In the circumstances, it is the view of the Panel that any new price discrimination
margin decision relating to TITAN must clearly indicate the precise volume of TITANs
exports that were dumped in 1992, the volume of seconds involved, and the dumping margins,
if any, applicable to both. Once this determination has been made, SECOFI must proceed to
factor this new data into its decision as to whether the dumped imports continue to be
"significant", and whether their accumulation with imports from other sources
continues to be appropriate for the purpose of determining injury. Further, since TITAN
was the sole supplier of these goods to Mexico in 1992, and since its margin must be
recalculated, it seems obvious that the need for a country-wide determination, and the
level of the margin of price discrimination appropriate to other Canadian exporters,
should be reassessed.
It will be apparent from the foregoing that, in the Panels view, all aspects of
injury during the period of investigation are open to question given the Investigating
Authoritys request for a remand to determine a margin for TITAN.
1. The Request for a Remand by the Investigating Authority
With regard to the request for a remand by the Investigating Authority, the Panel notes
the following:
- The Investigating Authority in its Final
Determination dated December 19, 1995, declined to establish a specific price
discrimination margin for the complainant TITAN, arguing that it played a similar role to
the sales department of the producer of the goods.
- TITAN and the other three Complainants (ALGOMA, DOFASCO and
STELCO each timely filed on December 28, 1995, a complaint under Rules 35 and 39 of the
Rules of Procedure alleging errors of fact and law by the Investigating Authority in
failing to establish a specific antidumping margin for TITAN.
- The Complainants timely filed on May 28, 1996, a joint brief
with grounds and arguments supporting the allegations in their complaints. The issue
regarding the relationship between TITAN and DOFASCO was stated as follows:
"4. RELATIONSHIP BETWEEN DOFASCO AND
TITAN
SECOFI mistakenly understood the facts. Since the answer to the Initial Determination
filed on January 11, 1994 TITAN proved that it was a corporation incorporated in the USA
and that it was independent from DOFASCO. Therefore, TITAN answered in time the
questionnaire and argued (and proved) that the reconstructed value principle that
respondents requested to be applied was not right, due to the provision of Article 32 of
the law. All TITAN's operations were done so to "allow it to cover the cost of
production and general expenses incurred during the normal course of business". Based on the above, normal value of TITAN's operations must had
been determined based on the second paragraph of Article 31 of the Law, as requested by
TITAN in its answer to the Initial Determination". 142
- SECOFI, in its brief timely filed on July
26, 1996, in reply, accepted as an issue its failure to determine a specific price
discrimination (antidumping) margin for TITAN and stated:
"On the other hand, the
Investigating Authority admits that it erred in the Final Determination by not assessing
TITAN with a specific antidumping duty. Therefore, it respectfully requested that the
Panel remand the administrative file according to Article 1904.8 of NAFTA [...] in order
to analyze the information contained within the administrative file, and in due course, to
determine a specific antidumping duty for TITAN". 143
- SECOFI also requested the following in
concluding its Brief
"PART V. POINTS OF REQUEST:
[...] FIFTH. - To remand the Final Determination to the Investigating Authority in
order to proceed to assess the information and evidence in the administrative file, and to
determine a specific antidumping duty for TITAN.

• **Work to complete**:
1: Transcribe the portion of the panel decision excerpt that begins at the words "1. The Request" and ends after the words "antidumping margin for TITAN.".
2: According to the panel decision excerpt, on what date did the Complainants file their joint brief?
The lines that come next are from a separate source, unrelated to the panel decision excerpt.

• **Data**:
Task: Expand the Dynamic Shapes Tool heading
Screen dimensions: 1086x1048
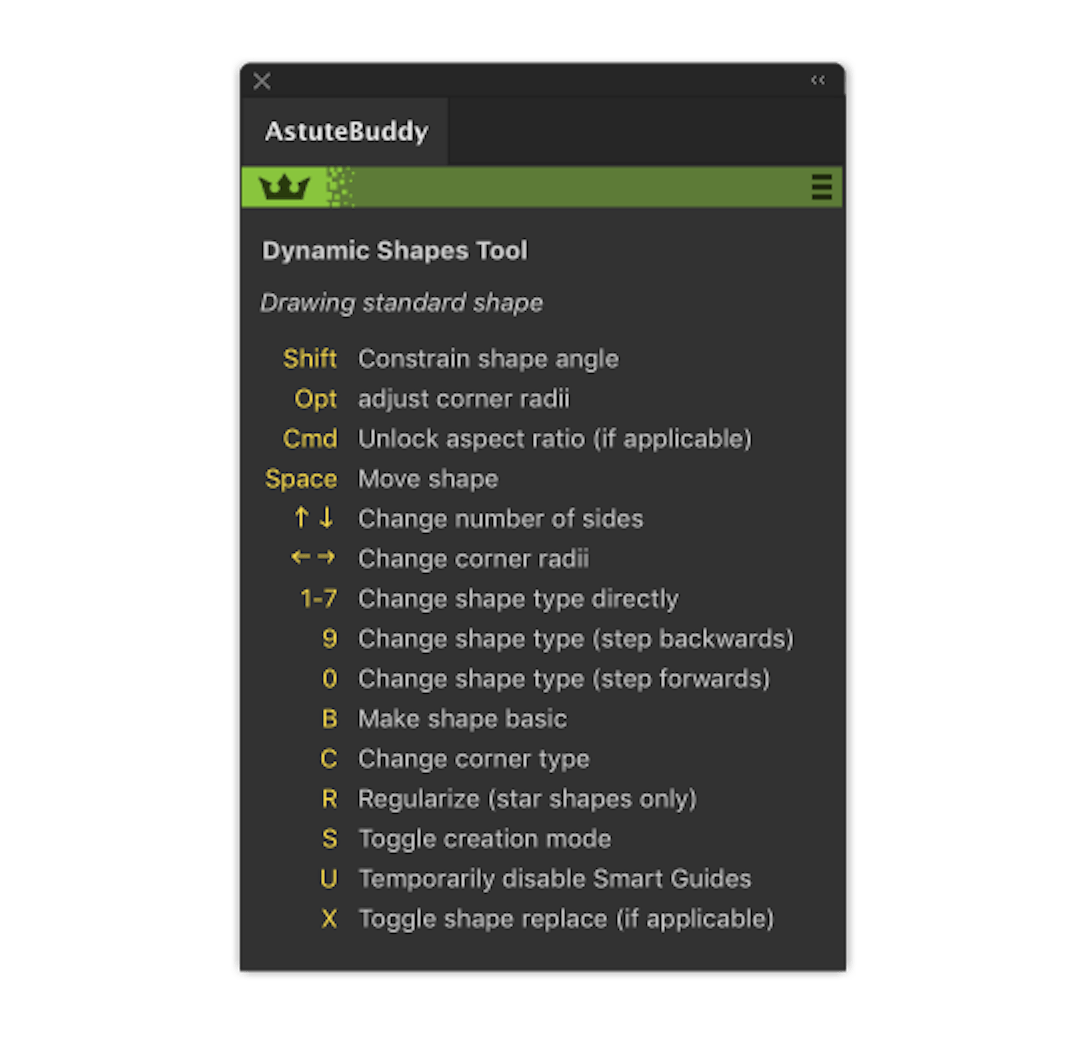Action: (395, 250)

• **The responses**:
1:
1. The Request for a Remand by the Investigating Authority
With regard to the request for a remand by the Investigating Authority, the Panel notes
the following:
- The Investigating Authority in its Final
Determination dated December 19, 1995, declined to establish a specific price
discrimination margin for the complainant TITAN, arguing that it played a similar role to
the sales department of the producer of the goods.
- TITAN and the other three Complainants (ALGOMA, DOFASCO and
STELCO each timely filed on December 28, 1995, a complaint under Rules 35 and 39 of the
Rules of Procedure alleging errors of fact and law by the Investigating Authority in
failing to establish a specific antidumping margin for TITAN.

2: May 28, 1996.